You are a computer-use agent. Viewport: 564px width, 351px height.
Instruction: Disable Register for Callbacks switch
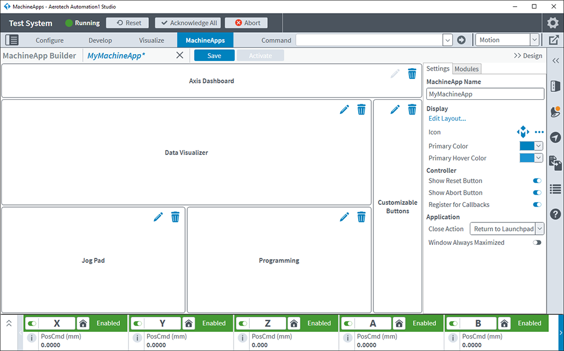coord(537,205)
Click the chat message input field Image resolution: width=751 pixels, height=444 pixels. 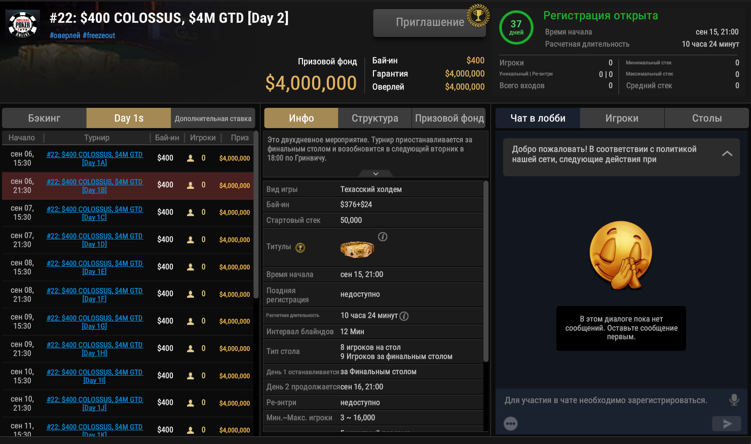coord(606,400)
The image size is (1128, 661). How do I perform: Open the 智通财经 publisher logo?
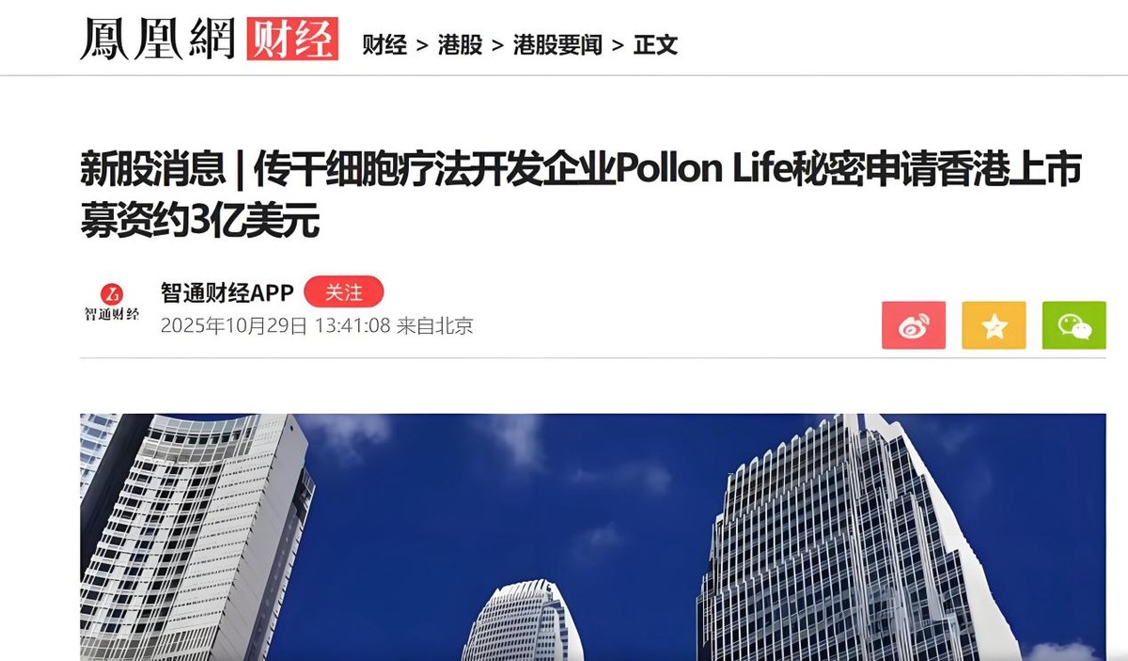coord(112,303)
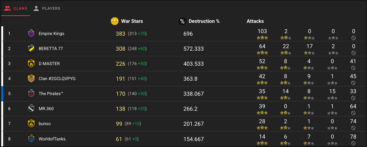Click the bunso clan badge icon
This screenshot has width=367, height=147.
(31, 124)
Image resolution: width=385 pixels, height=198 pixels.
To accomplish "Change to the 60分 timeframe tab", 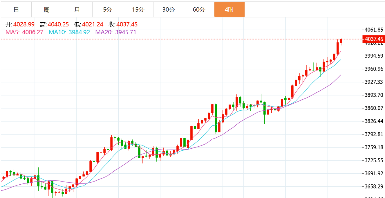I will [199, 10].
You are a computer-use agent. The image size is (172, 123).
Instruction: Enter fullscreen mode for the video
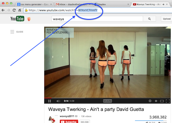(168, 101)
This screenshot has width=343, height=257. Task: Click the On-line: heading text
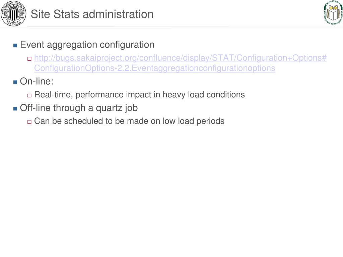(x=37, y=81)
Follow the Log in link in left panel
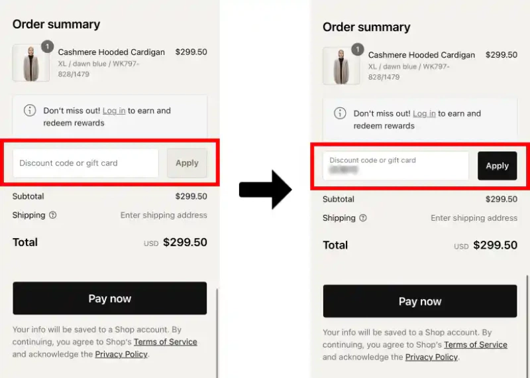Viewport: 530px width, 378px height. [114, 111]

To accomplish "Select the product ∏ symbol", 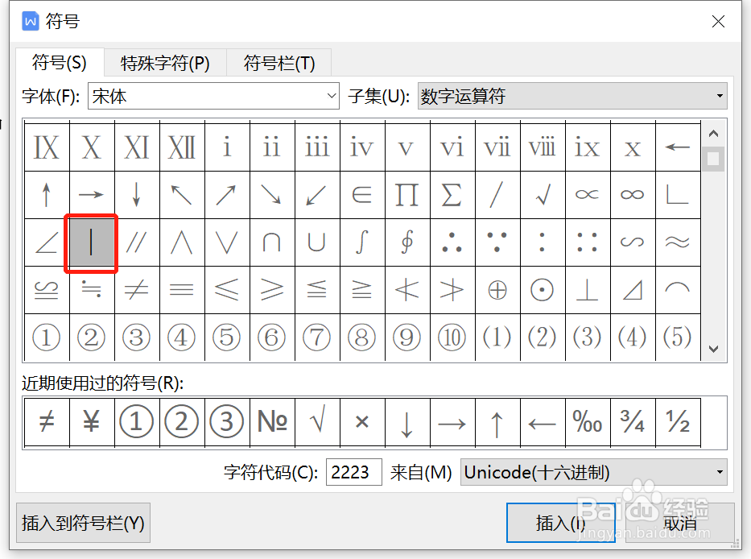I will coord(406,193).
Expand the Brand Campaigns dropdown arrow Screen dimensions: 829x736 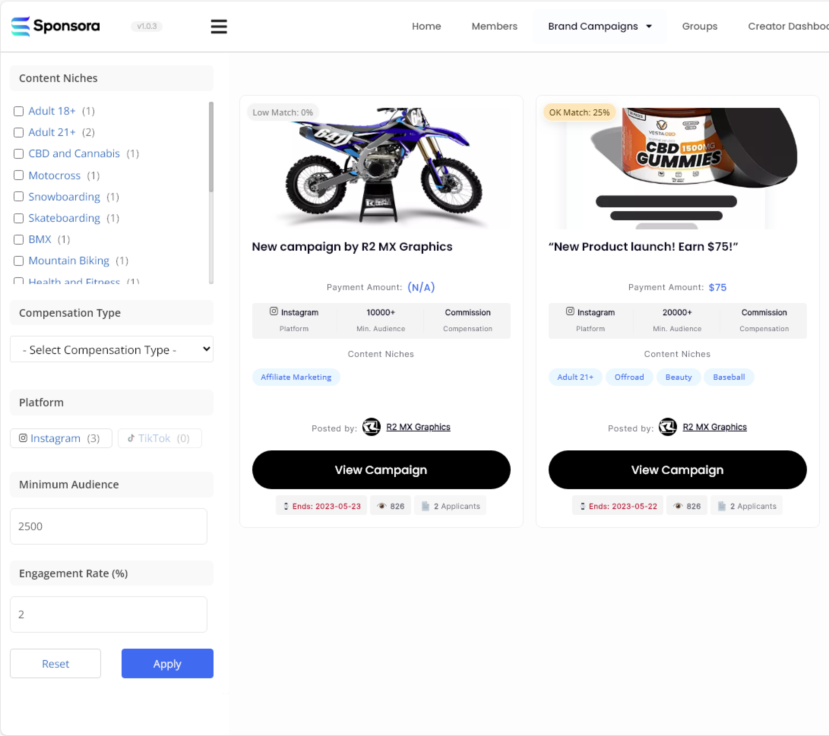[649, 26]
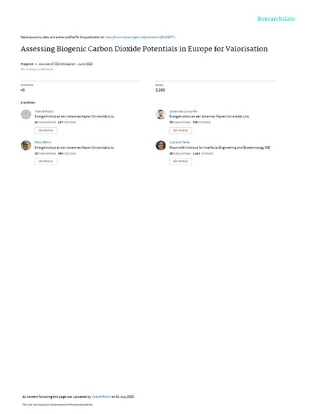Click See Profile button under Valerie Rodin

pos(46,130)
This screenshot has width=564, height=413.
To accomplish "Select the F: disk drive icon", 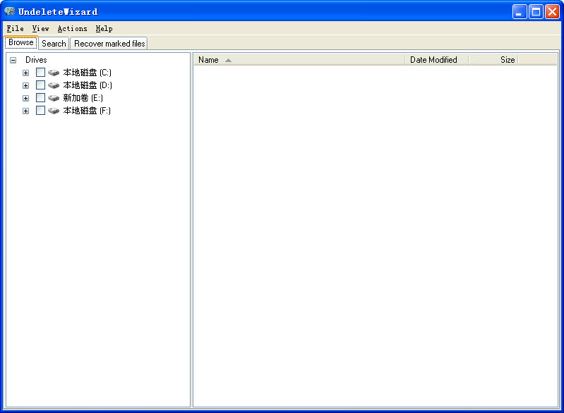I will click(54, 111).
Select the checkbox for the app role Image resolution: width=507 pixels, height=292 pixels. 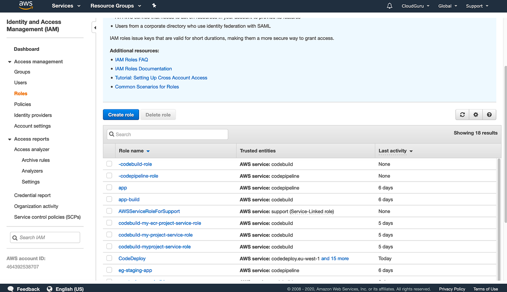[109, 187]
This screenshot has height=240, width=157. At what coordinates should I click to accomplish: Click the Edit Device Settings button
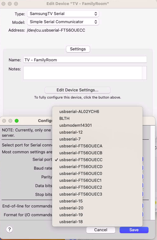[78, 90]
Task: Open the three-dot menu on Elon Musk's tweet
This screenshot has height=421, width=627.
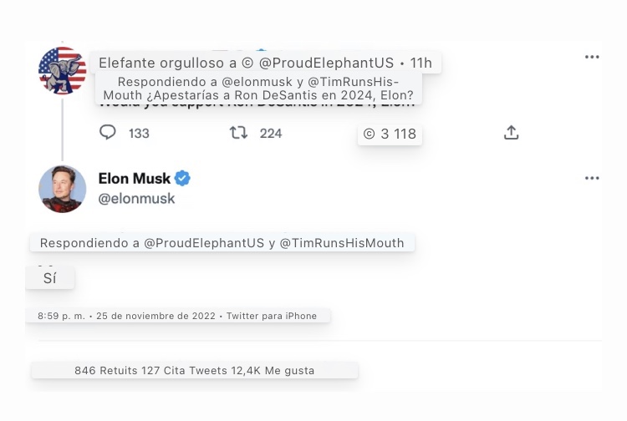Action: 592,178
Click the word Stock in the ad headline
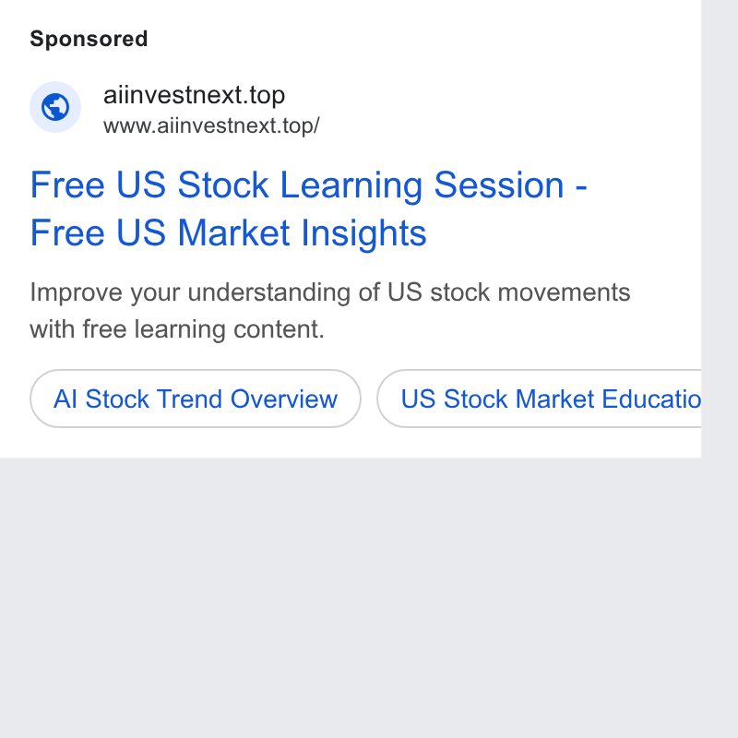The image size is (738, 738). [223, 185]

TRY IT -> Write out the line that contains "This screenshot has height=421, width=627." and every line after it to the end of the data, exactly as they stand. Omit the pictures.

RESULT OF THIS EXERCISE ->
This screenshot has height=421, width=627.
Action: 592,178
Click the word Stock in the ad headline
The image size is (738, 738). [223, 185]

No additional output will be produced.